_Assigned task 1_
List everything the passage on biotopes below says the biotope is like, in its "Like a..." comparisons.
_Assigned task 2_
In the passage on biotopes below, rewrite the paragraph beginning "The biotope has a cycle that starts" as a short list of steps and facts.
_Assigned task 3_
Answer these questions using the passage on biotopes below.
(a) What does the biotope ask for?
(b) What is the only thing that can reveal a biotope's transformation?
(c) Which factors may lead to the "image" being effaced?

_Provided passage_
When the viewer looks at a biotope, she sees what could be described as an “image.” Indeed, it seems to be made of a whole repertoire of visual procedures, such as rips, blurs, scratches, warps, slashes, composites, scrawls, color manipulations, smears, gashes, shadows, gougings, scaling, scrapings, abrasions, transparencies, inscriptions and overpastings. However, since this “image” is always evolving into its next transformative state, the perceived “stillness” is more a consequence of the conditions of observation (limits of the human perception, ephemeral presence of the viewer in the gallery) than an internal material property of the biotope. Viewers looking at the biotope another day will see a different “image.” Given the cyclical nature of this “image,” each “image” seen at a given time is but a moment in the evolution of the work, an ephemeral snapshot of the biotope metabolic state, a scopic interface for human intimacy.

Each of my “biotopes” explores what I call “biological time,” which is time manifested throughout the life cycle of a being itself, in vivo (contrary to, say, the frozen time of painting or photography, the montaged time of film or video, or the real time of a telecommunications event).

This open process continuously transforms the “image” and may, depending on factors such as lighting conditions and exhibition length, result in its effacement—until the cycle begins again.

The biotope has a cycle that starts when I produce the self-contained body by integrating microorganisms and nutrient-rich media. In the next step, I control the amount of energy the phototrophic microorganisms receive in order to keep some of them active and others in suspended animation. This results in what the viewer may momentarily perceive as a “still image”. However, even if the “image” seems “still” the work is constantly evolving and is never physically the same. Only time-lapse video can reveal the transformation undergone by a given biotope in the course of its slow change and evolution.

To only think of a biotope in terms of microscopic living beings is extremely limiting. While it is also possible to describe a human being in terms of cells, a person is much more than an agglomerate of cells. A person is a whole, not the sum of parts. We shall not confuse our ability to describe a living entity in a given manner (e.g., as an object composed of discrete parts) with the phenomenological consideration of what it is like to be that entity, for that entity. The biotope is a whole. Its presence and overall behavior is that of a new entity that is at once an artwork and a new living being. It is with this bioambiguity that it manifests itself. It is as a whole that the biotope behaves and seeks to satisfy its needs. The biotope asks for light and, occasionally, water. In this sense, it is an artwork that asks for the participation of the viewer in the form of personal care. Like a pet, it will keep company and will produce more colors in response to the care it receives. Like a plant, it will respond to light. Like a machine, it is programmed to function according to a specific feedback principle (e.g., expose it to the ideal temperature and it will grow more, but extreme cold or heat will discourage activity). Like an object, it can be boxed and transported. Like an animal with an exoskeleton, it is multicellular, has a fixed bodily structure and is singular. What is the biotope? It is its plural ontological condition that makes it unique.

_Data excerpt_
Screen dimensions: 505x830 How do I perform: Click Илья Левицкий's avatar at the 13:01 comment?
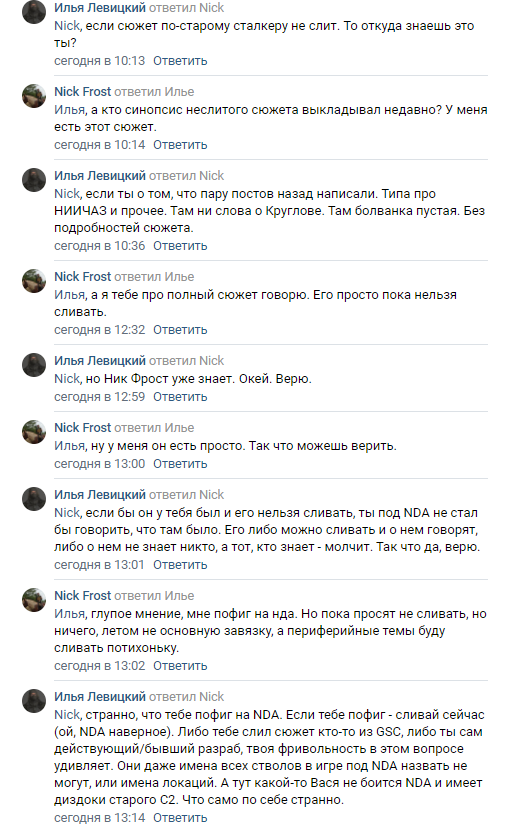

_Response 1_
- A pet
- A plant
- A machine
- An object
- An animal with an exoskeleton

_Response 2_
- The cycle starts when the artist makes the self-contained body by combining microorganisms with nutrient-rich media.
- The artist then controls how much energy the phototrophic microorganisms get, keeping some active and others in suspended animation.
- This produces what the viewer may briefly see as a "still image."
- The work is still always changing and is never physically the same.
- Only time-lapse video can show how a biotope transforms over time.

_Response 3_
(a) Light and, occasionally, water.
(b) Time-lapse video.
(c) Factors such as lighting conditions and exhibition length.